While most members of COS were confused as to why there was even a trial. Burke insisted that, despite overwhelming evidence to the contrary, there was a “possibility” that I might be guilty. She felt the need to repeatedly remind committee members that statements from the Hanover Police saying I was not disorderly did not mean I didn’t fall under the College’s definition of “disorderly conduct”. She repeatedly stated that the College has its own rules and it was up to her to decide what disorderly conduct was.

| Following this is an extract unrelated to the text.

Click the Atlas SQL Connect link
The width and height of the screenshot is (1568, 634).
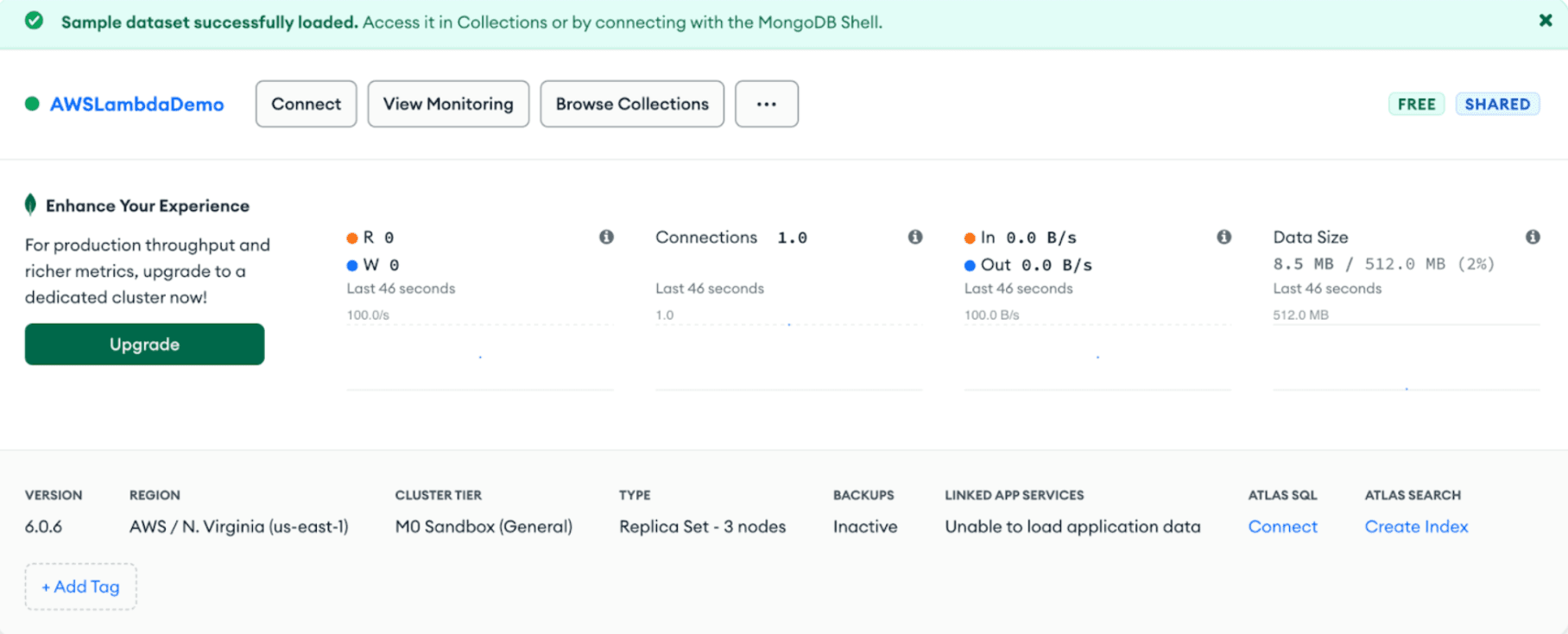1282,526
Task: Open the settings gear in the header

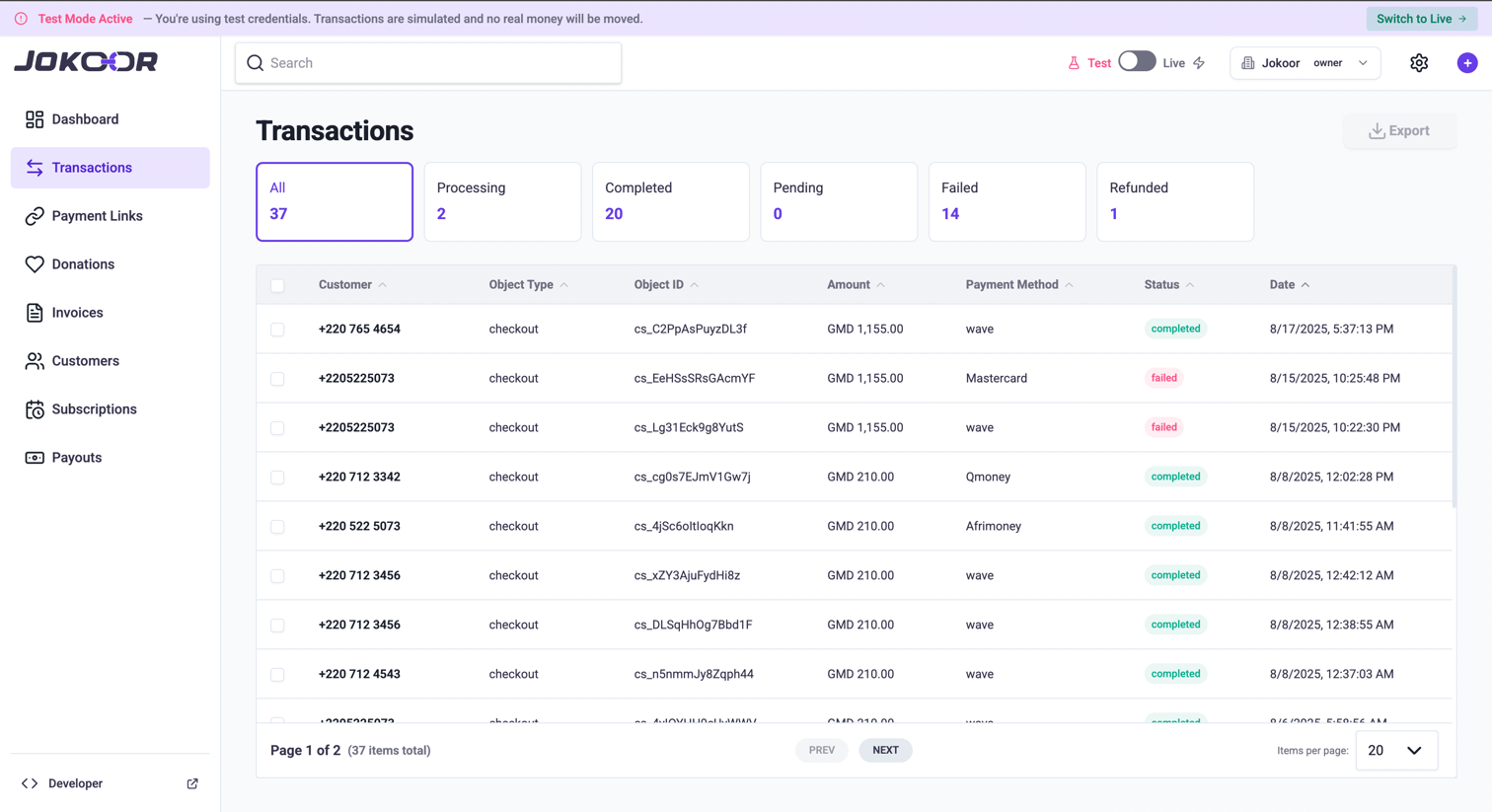Action: [x=1419, y=62]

At one juncture in the hearing, a faculty member pointedly asked Burke what she meant by the College’s definition of disorderly conduct. She respond, “That is what this committee is to decide”. Afterwards when a committee member referenced a phrase in the police report, Burke reprimanded her for bringing up the question and proceeded to provide her own opinion about what happened during the night in question. That the female student is no longer a member of the Committee on Standards
The day after the hearing, when it was announced that the committee voted to find me “not responsible” of all charges, Burke was visibly upset. The first words out of her mouth when she handed me the results were, “This doesn’t mean we think you didn’t do it.” During what was supposed to be an hour-long meeting to discuss the judicial process, Burke launched into a tirade about how I wasn’t going to get away with my supposed serious crimes. At one point she felt the need to rise up from her chair and stomp around the room as she discussed how I may have fooled the committee but did not fool her.
About five minutes into the meeting, she told me that if she had a vote on the committee, she would have voted for suspension. After that insult, I simply got up and left, refusing to be degraded any further by an anti-student administrator. As I was leaving, a stunned Burke shouted “If you spit on the sidewalk, I am going to suspend you for five terms.”
It took over four months to resolve the process. As a result of the mess, I was blocked from leading a DOC trip the day before the trip was supposed to leave. DOC scrambled to find a replacement. My attempts to check into Banner Student were blocked due to a “hold” that Burke had placed on my status as a student. Eventually, I had to pay a fine for failing to check in on time, but I paid a much higher price when I lost my dignity and self-esteem during Burke’s Soviet-style trial.
The fact that COS is a corrupt, ineffective process is news to no one on campus. But Kate Burke’s blatant disregard for College policy, personal attacks against students, and destruction of any dignity left in COS/Judicial Affairs process demands attention from us all.
It’s time to clean house in Hanover.
*With apologies to Grand Inquisitor Tomás de Torquemada (1420-1498), who, modern scholars seem to have ascertained, was a somewhat nicer guy than his depiction in traditional history would have you believe.